#### Records provided ####
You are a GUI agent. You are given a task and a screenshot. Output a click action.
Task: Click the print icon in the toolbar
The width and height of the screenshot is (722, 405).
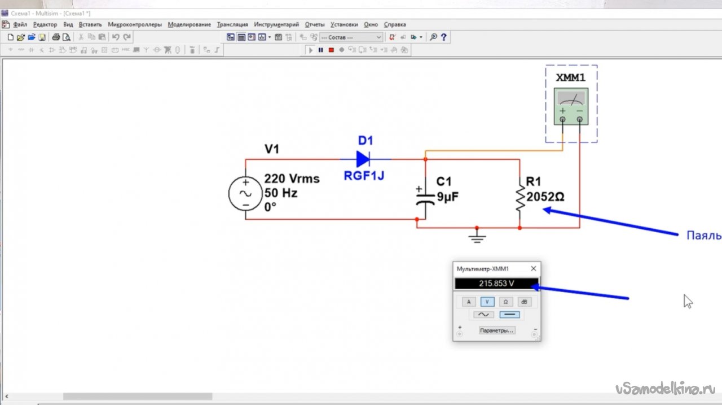pyautogui.click(x=56, y=37)
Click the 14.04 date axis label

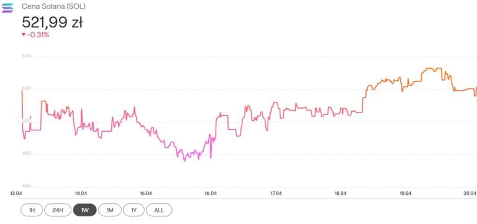(81, 193)
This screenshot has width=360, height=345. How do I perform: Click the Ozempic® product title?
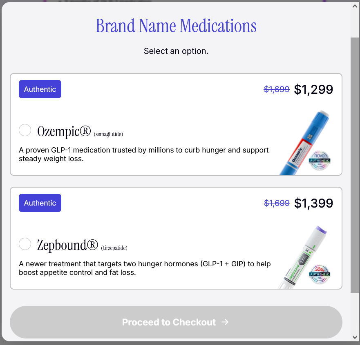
####
#### [Your task]
Leaving every image behind, repeat the data in full and exactly.

#### [Finished task]
You are a GUI agent. You are given a task and a screenshot. Output a click action.
Task: Click the print icon in the toolbar
The width and height of the screenshot is (722, 405).
pyautogui.click(x=56, y=37)
Click the 14.04 date axis label

(81, 193)
This screenshot has width=360, height=345. How do I perform: Click the Ozempic® product title?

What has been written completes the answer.